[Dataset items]

====

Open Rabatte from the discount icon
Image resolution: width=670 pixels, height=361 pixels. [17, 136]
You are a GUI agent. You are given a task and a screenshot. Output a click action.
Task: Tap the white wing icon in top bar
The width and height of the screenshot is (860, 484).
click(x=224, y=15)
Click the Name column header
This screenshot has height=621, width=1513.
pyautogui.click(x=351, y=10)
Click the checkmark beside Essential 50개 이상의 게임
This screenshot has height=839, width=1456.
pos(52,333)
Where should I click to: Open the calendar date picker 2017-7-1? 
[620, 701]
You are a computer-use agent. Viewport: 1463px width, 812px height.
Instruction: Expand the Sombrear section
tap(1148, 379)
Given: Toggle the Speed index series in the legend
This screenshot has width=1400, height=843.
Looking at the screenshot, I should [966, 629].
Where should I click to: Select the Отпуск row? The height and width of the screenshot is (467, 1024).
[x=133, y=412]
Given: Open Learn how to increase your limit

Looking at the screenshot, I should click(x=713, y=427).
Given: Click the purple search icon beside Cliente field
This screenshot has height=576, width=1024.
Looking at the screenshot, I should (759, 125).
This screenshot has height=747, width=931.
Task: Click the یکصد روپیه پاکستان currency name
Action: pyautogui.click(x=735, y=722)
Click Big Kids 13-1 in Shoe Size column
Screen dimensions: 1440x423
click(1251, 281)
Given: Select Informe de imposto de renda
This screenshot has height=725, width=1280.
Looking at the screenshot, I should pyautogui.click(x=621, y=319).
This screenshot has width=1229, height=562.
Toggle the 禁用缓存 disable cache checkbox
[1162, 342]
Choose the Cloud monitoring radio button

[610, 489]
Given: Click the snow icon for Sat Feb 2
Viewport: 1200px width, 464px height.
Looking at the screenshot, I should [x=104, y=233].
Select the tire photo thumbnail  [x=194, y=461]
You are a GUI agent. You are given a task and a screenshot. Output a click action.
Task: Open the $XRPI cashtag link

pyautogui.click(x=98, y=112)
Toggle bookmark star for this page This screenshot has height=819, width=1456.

====

# [Do this]
Retype the lines above word for word, covering all of the material.

# [Answer for the task]
Open Rabatte from the discount icon
Image resolution: width=670 pixels, height=361 pixels. [17, 136]
You are a GUI agent. You are given a task and a screenshot. Output a click action.
Task: Tap the white wing icon in top bar
The width and height of the screenshot is (860, 484).
click(x=224, y=15)
Click the Name column header
This screenshot has height=621, width=1513.
pyautogui.click(x=351, y=10)
Click the checkmark beside Essential 50개 이상의 게임
This screenshot has height=839, width=1456.
pos(52,333)
Where should I click to: Open the calendar date picker 2017-7-1? 
[620, 701]
You are a computer-use agent. Viewport: 1463px width, 812px height.
Instruction: Expand the Sombrear section
tap(1148, 379)
Given: Toggle the Speed index series in the legend
This screenshot has width=1400, height=843.
Looking at the screenshot, I should [966, 629].
Where should I click to: Select the Отпуск row? The height and width of the screenshot is (467, 1024).
[x=133, y=412]
Given: Open Learn how to increase your limit

Looking at the screenshot, I should click(x=713, y=427).
Given: Click the purple search icon beside Cliente field
This screenshot has height=576, width=1024.
Looking at the screenshot, I should (759, 125).
This screenshot has height=747, width=931.
Task: Click the یکصد روپیه پاکستان currency name
Action: pyautogui.click(x=735, y=722)
Click Big Kids 13-1 in Shoe Size column
Screen dimensions: 1440x423
click(1251, 281)
Given: Select Informe de imposto de renda
This screenshot has height=725, width=1280.
Looking at the screenshot, I should pyautogui.click(x=621, y=319).
This screenshot has width=1229, height=562.
Toggle the 禁用缓存 disable cache checkbox
[1162, 342]
Choose the Cloud monitoring radio button

[610, 489]
Given: Click the snow icon for Sat Feb 2
Viewport: 1200px width, 464px height.
Looking at the screenshot, I should [x=104, y=233].
Select the tire photo thumbnail  [x=194, y=461]
You are a GUI agent. You are given a task and a screenshot. Output a click action.
Task: Open the $XRPI cashtag link

pyautogui.click(x=98, y=112)
Toggle bookmark star for this page This screenshot has height=819, width=1456.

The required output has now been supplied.